I assemble all the leads and bits and pieces that I will need to record with. She does three songs in one take each. So that was easy. Playing back one of the songs, I demonstrate various wacky plug-ins - Pluggo things, North Pole, some even more deranged things that normally only Nine Inch Nails impersonators mess with. I warn her that when I've finished, the songs might be most suitable for John Peel. I then explain who John Peel is. Hope that this is not too worrying for her. She certainly doesn't seem too concerned.

We repair for lunch to the noodle house on Newington Causeway (or is it Butts, I'm never sure) on the south side of the shopping centre next door to Pizzeria Castello. Very nice, can't imagine why I've not been in there before. It's the first time I've been in a restaurant since coming back from Italy, and so is the first time I've had to search a menu for the vegetarian option. I have vegetable noodle soup. If you can restrain yourself from telling me that it was probably made with chicken stock, I can restrain myself from thinking about it.

I end up trying to explain Guitar Craft Level I at great length, since it appears that no one here was very sure what I was doing - some people thought I was learning to make guitars - and Yuka's a bit confused. I describe the performance with a certain amount of relish. After lunch, Yuka shows me the small South American community that has sprung up under the viaduct next door - South American shops and cafes and so forth, lots of different people, too - Peruvians, Colombians and so forth (although this is based on my being able to judge where they come from by looking at facial and physical characteristics, which isn't likely). I feel out of place and insecure in a way which Yuka doesn't, obviously.

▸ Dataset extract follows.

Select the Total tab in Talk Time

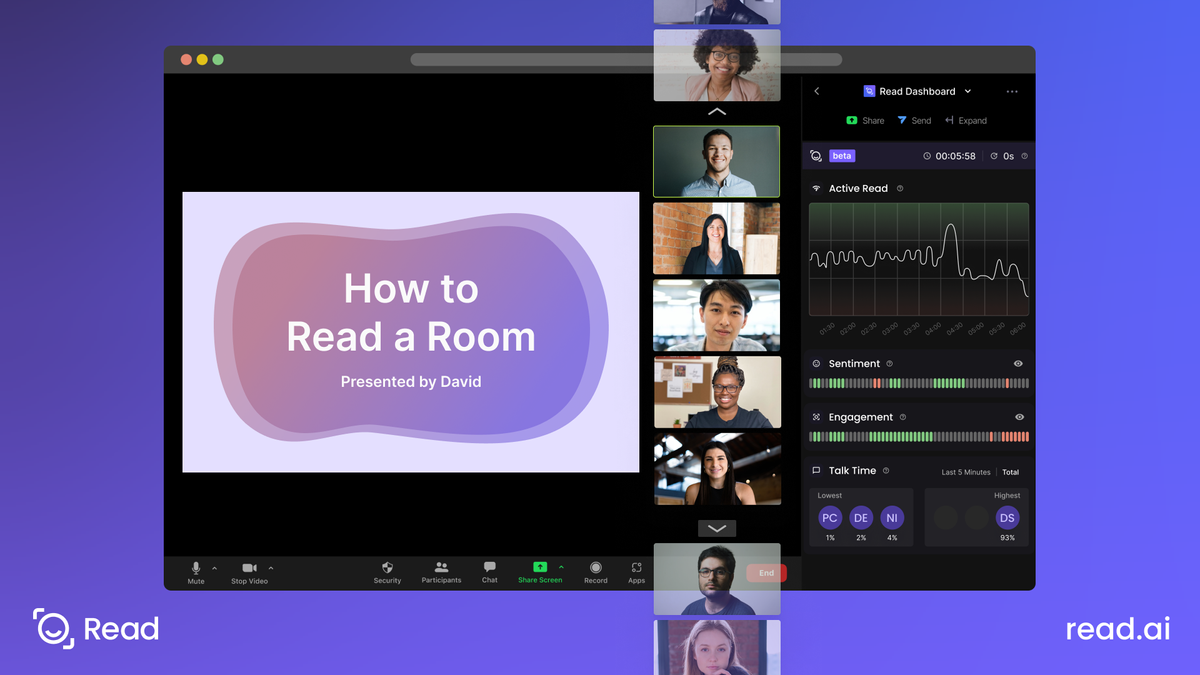coord(1010,471)
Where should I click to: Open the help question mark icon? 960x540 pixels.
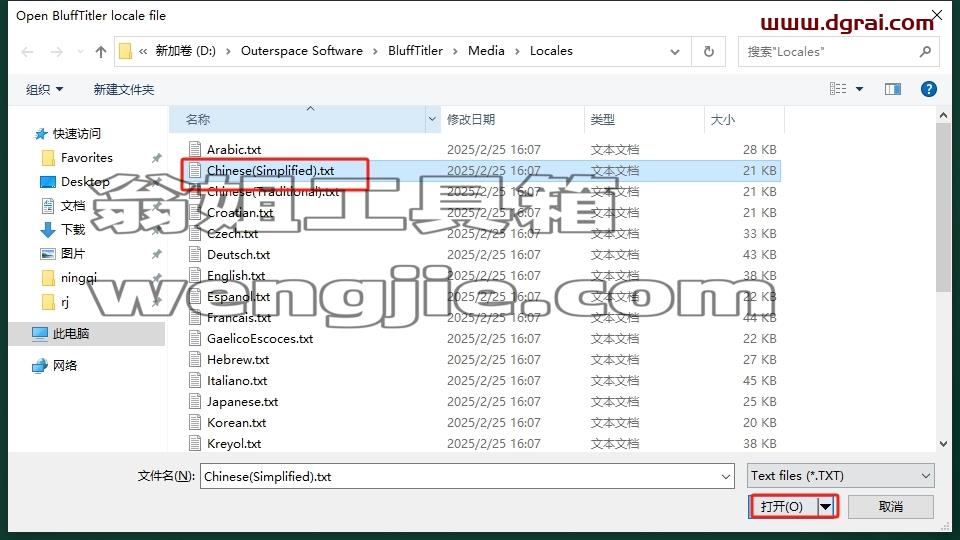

Yuka says that she may be playing at the 12 Bar on Tuesday evening. That would be nice.

On the way home, I walk through the shopping centre on the upper level in order to avoid the Tlön Books and consequent penury. Here too, there is a strong Latin American prescence, something which commentators seem not to have noticed. This is one of the nice things about living in London, and particularly living in a slightly dowdy part of it, since it makes a natural magnet for any incoming communities, and life is more interesting and varied for it. If only it were possible to convince the people who want to "improve" the area again of this. Their efforts will probably be as successful as the last time they tried to do it. The whole locality was demolished and this shopping centre was built, which, even if it does offer a haven for newcomers, has ever since been a byword for all the things the urban planners were trying to avoid.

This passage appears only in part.